* Begin PAGE TEXT *

Monday, August 31, 2009

Amelie Does; Amelie Says



It sure is bitter-sweet to see your precious babies grow up! I can't believe what a big-girl Amelie has turned into over this past year. She is so sweet and helpful and she surprises me every single day with what she knows and does!
Today at the park I had a pregnant-mama-emotional-moment when she, for the first time, started swinging all by herself--perfectly.
With no help. No pushes and she went high.
It was a small thing but it felt soooo big.
She came up afterward and told me, "I'm busy practicing my 5 year old stuff...cause I'm gonna be 5. It's like I'm 5 already with all the stuff I can do, right?"
*sigh....It sure seems like it my little one!

I Heart Polka Dots And Stripes (And Gymboree Like Totally *Knows* it)







Sunday, August 30, 2009

Maeve-y Milestones: A Belated Month 22 Shout-Out!

My sweet and sassy Maeve-y-girl is speeding towards her 2nd birthday and I
can. NOT. believe it!!!
Being as preggo and preoccupied as I have been ALL summer long, I've been remiss in celebrating her monthly milestones!
So, a belated, happy 22 Maeve! to my sweet little one!
Maeve is such a delight--I can't believe how wonderful this summer has been with her and her sweet big sister!
Maeve is fearless, independent, loving, funny, easy-going and walks everywhere on her tip-toes.

* End PAGE TEXT *

● GOAL OF THE EXERCISE
Please copy the blog post again, everything from "Maeve-y Milestones: A" down to "on her tip-toes.", and replace "summer" with "season".

* Begin EXCERPTED RECORDS *

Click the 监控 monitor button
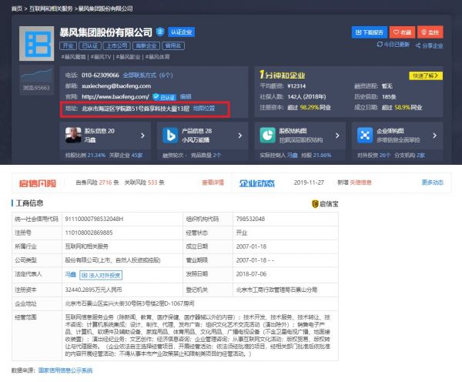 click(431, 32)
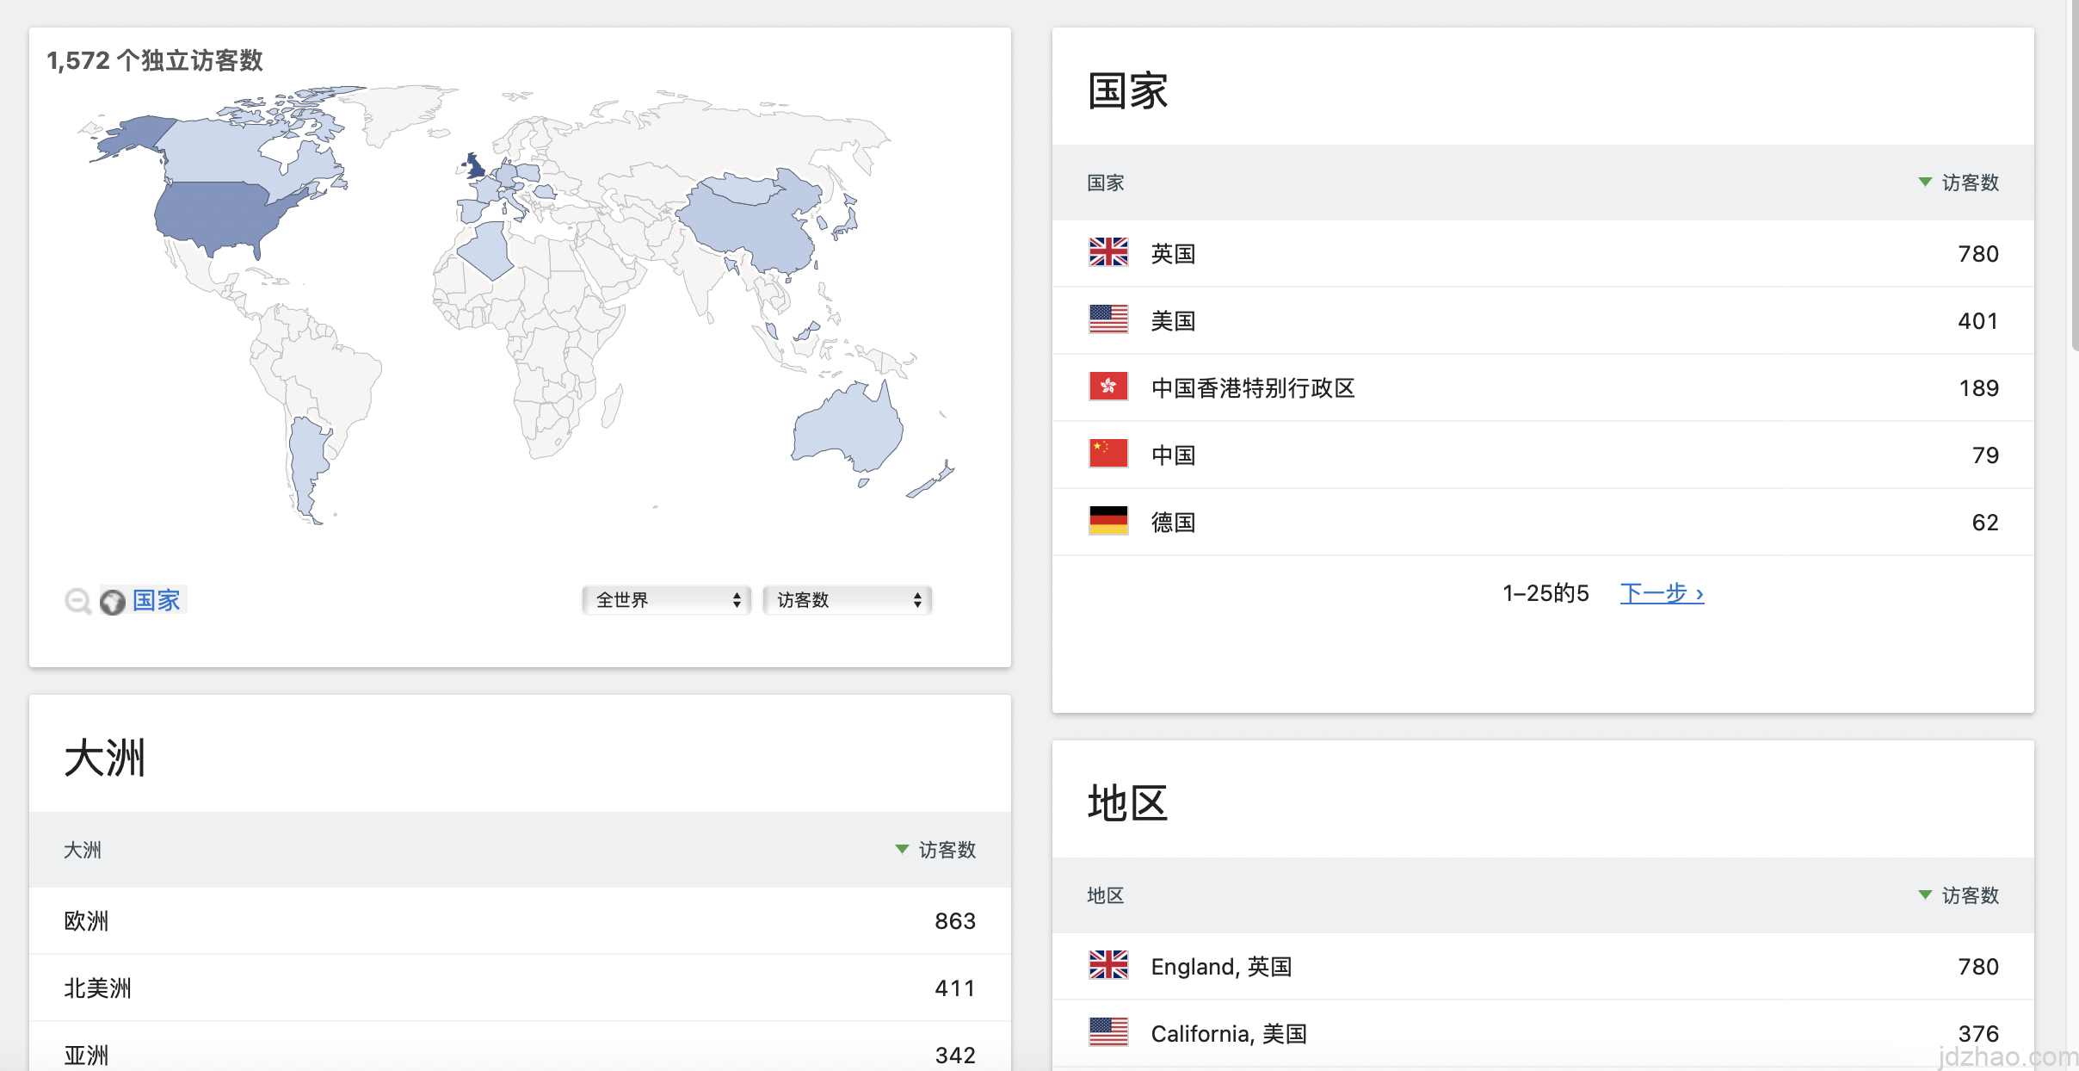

* End EXCERPTED RECORDS *
* Begin EXCERPTED RECORDS *

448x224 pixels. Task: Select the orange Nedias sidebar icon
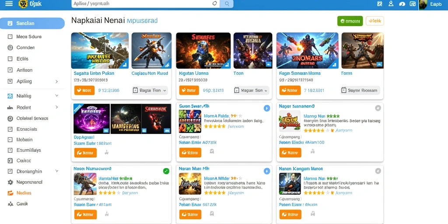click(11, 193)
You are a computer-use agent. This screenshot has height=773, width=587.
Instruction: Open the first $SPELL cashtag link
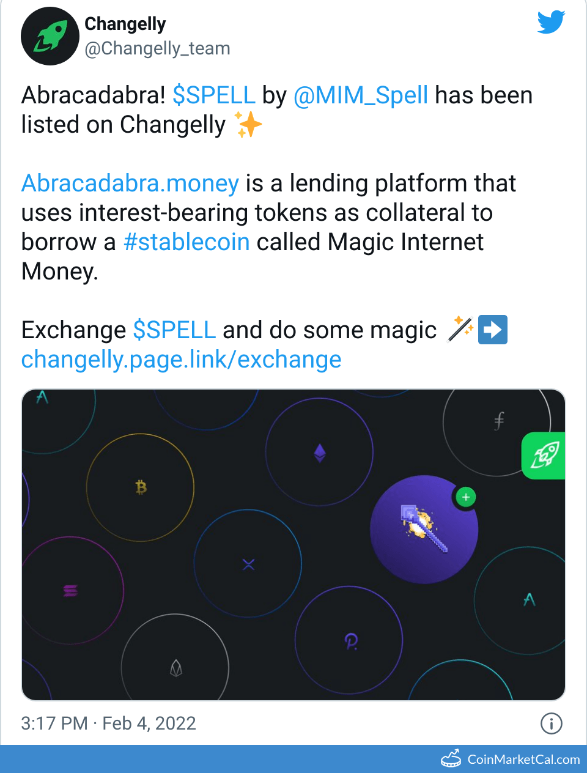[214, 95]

* End EXCERPTED RECORDS *

● SOLUTION TO THIS PROBLEM
Maeve-y Milestones: A Belated Month 22 Shout-Out!

My sweet and sassy Maeve-y-girl is speeding towards her 2nd birthday and I
can. NOT. believe it!!!
Being as preggo and preoccupied as I have been ALL season long, I've been remiss in celebrating her monthly milestones!
So, a belated, happy 22 Maeve! to my sweet little one!
Maeve is such a delight--I can't believe how wonderful this season has been with her and her sweet big sister!
Maeve is fearless, independent, loving, funny, easy-going and walks everywhere on her tip-toes.